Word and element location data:
##########
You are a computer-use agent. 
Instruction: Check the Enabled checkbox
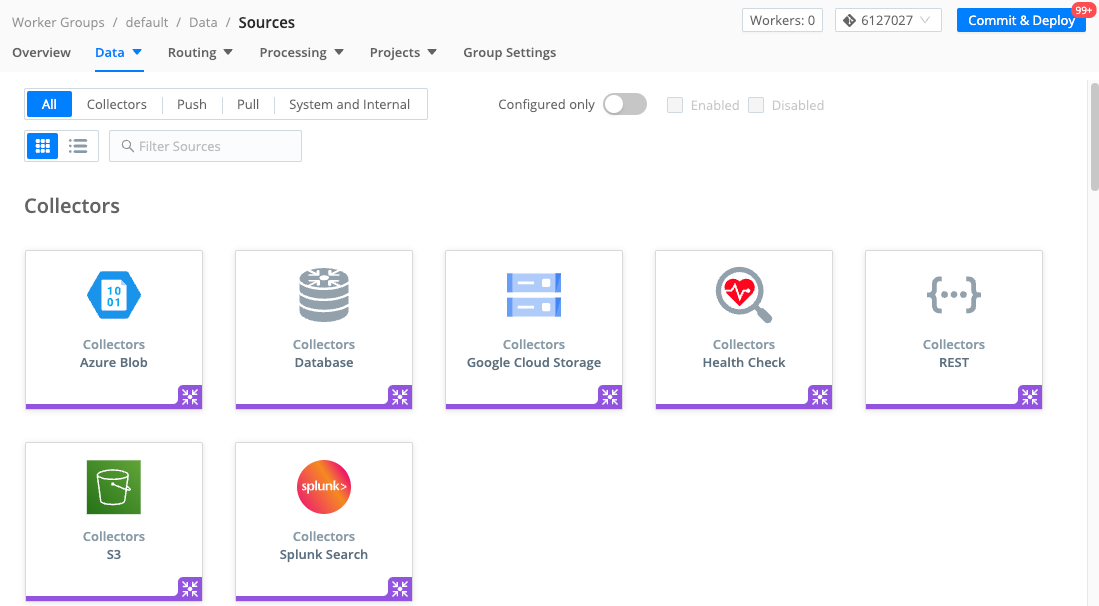tap(675, 105)
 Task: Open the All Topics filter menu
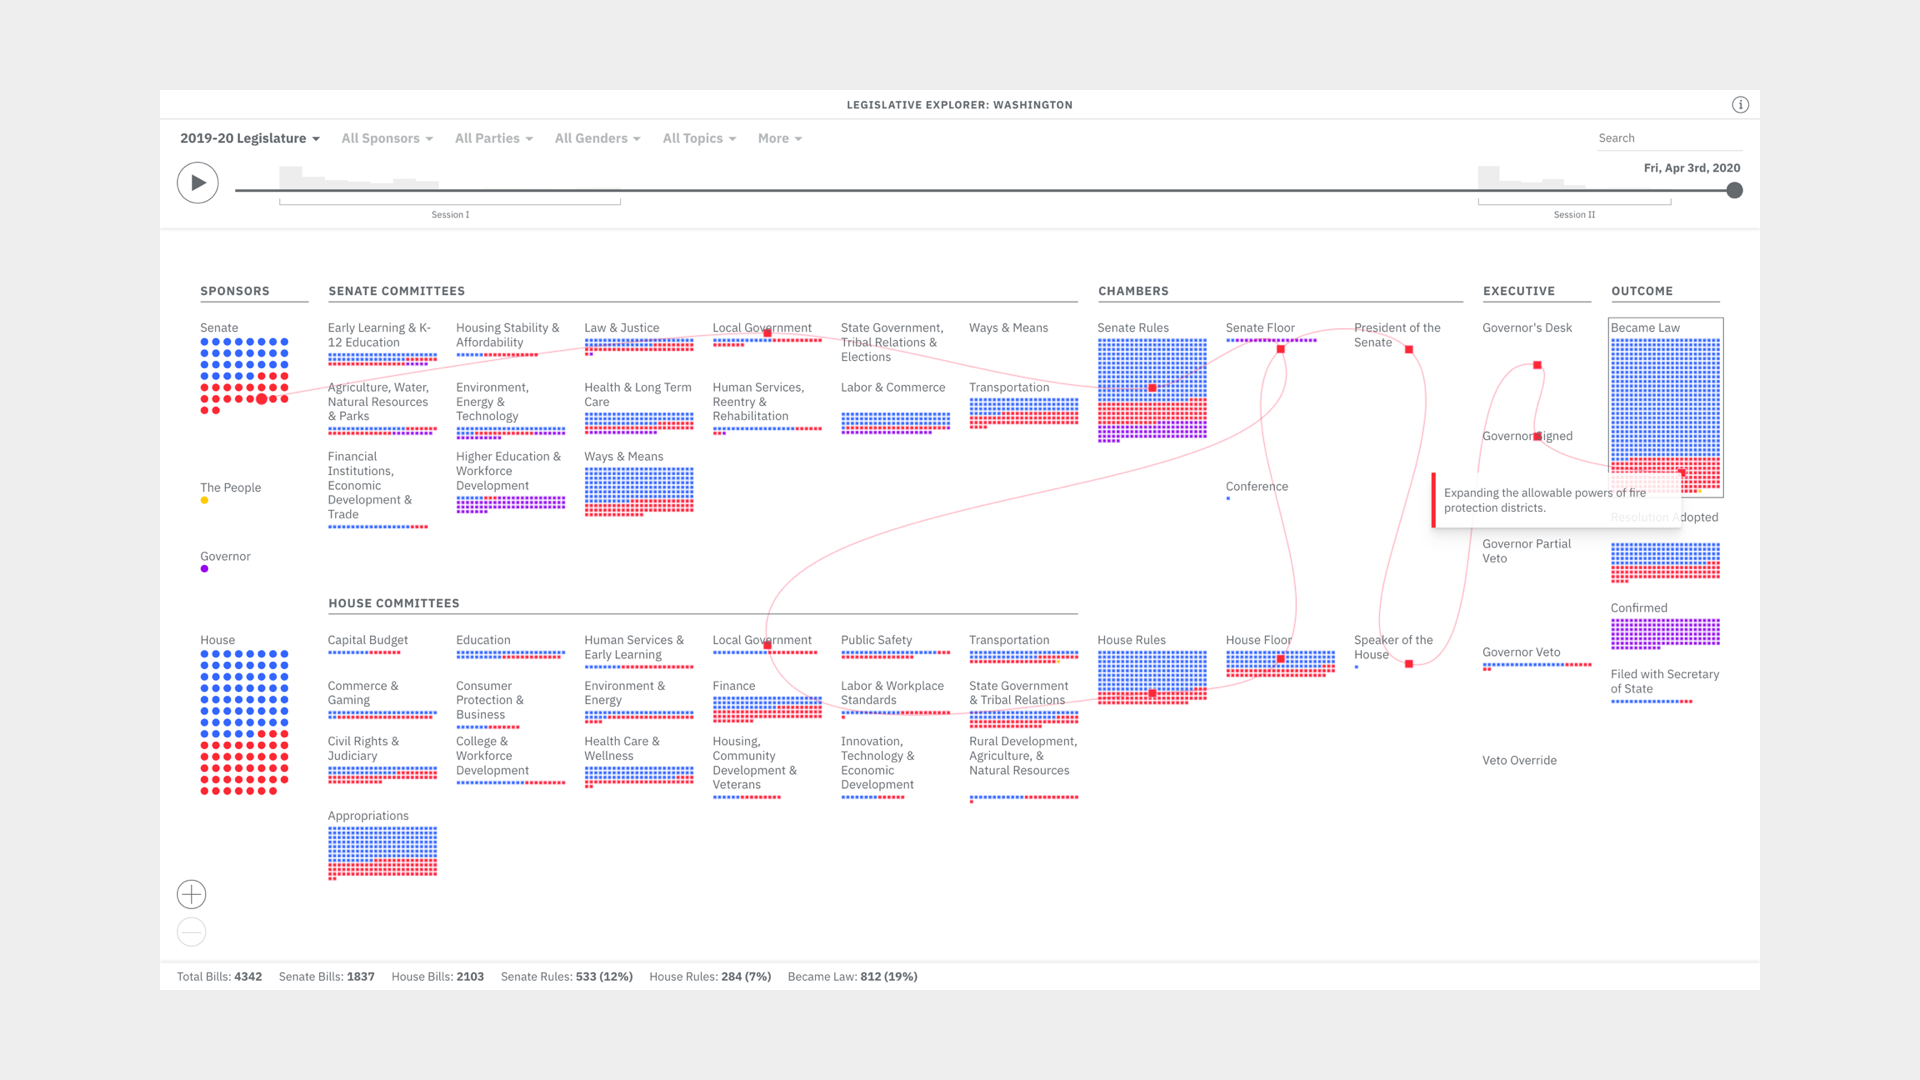click(699, 138)
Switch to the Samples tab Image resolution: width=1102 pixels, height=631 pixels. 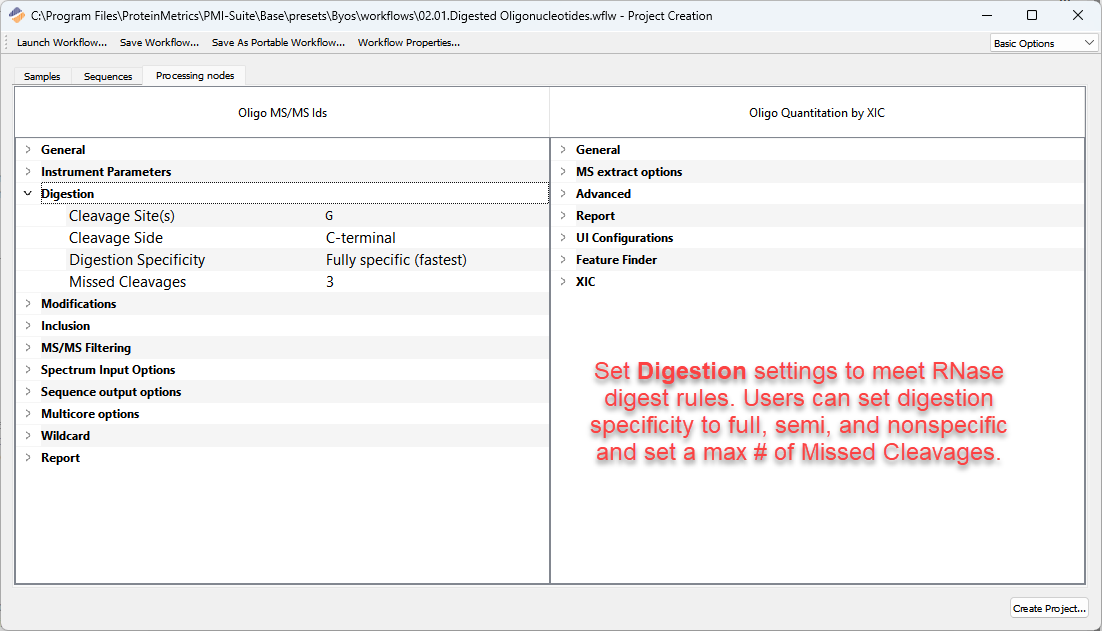point(42,76)
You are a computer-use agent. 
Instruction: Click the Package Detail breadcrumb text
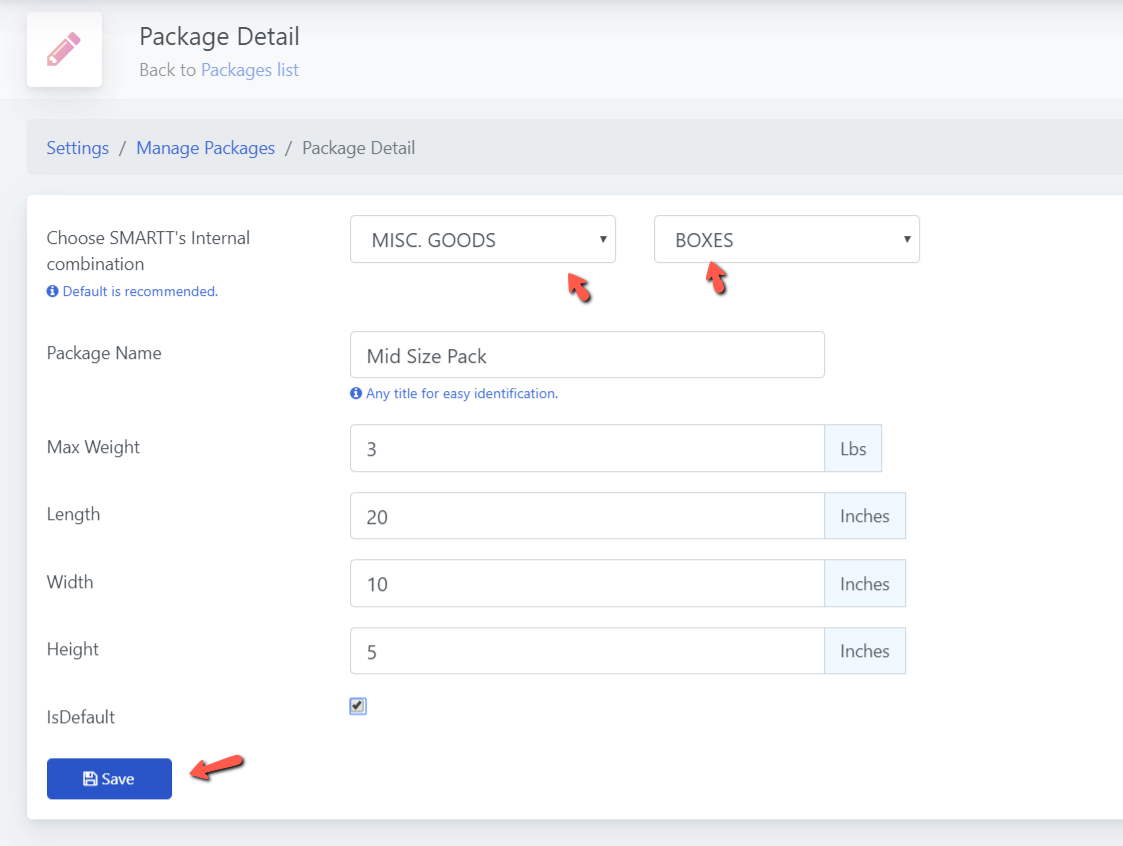pos(358,148)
##########
**Work to do:** Identify each line in the data above that contains the word "Instruction", with case counting, and copy every such line.

**Output for this task:**
Instruction: Check the Enabled checkbox
Instruction: Click the Package Detail breadcrumb text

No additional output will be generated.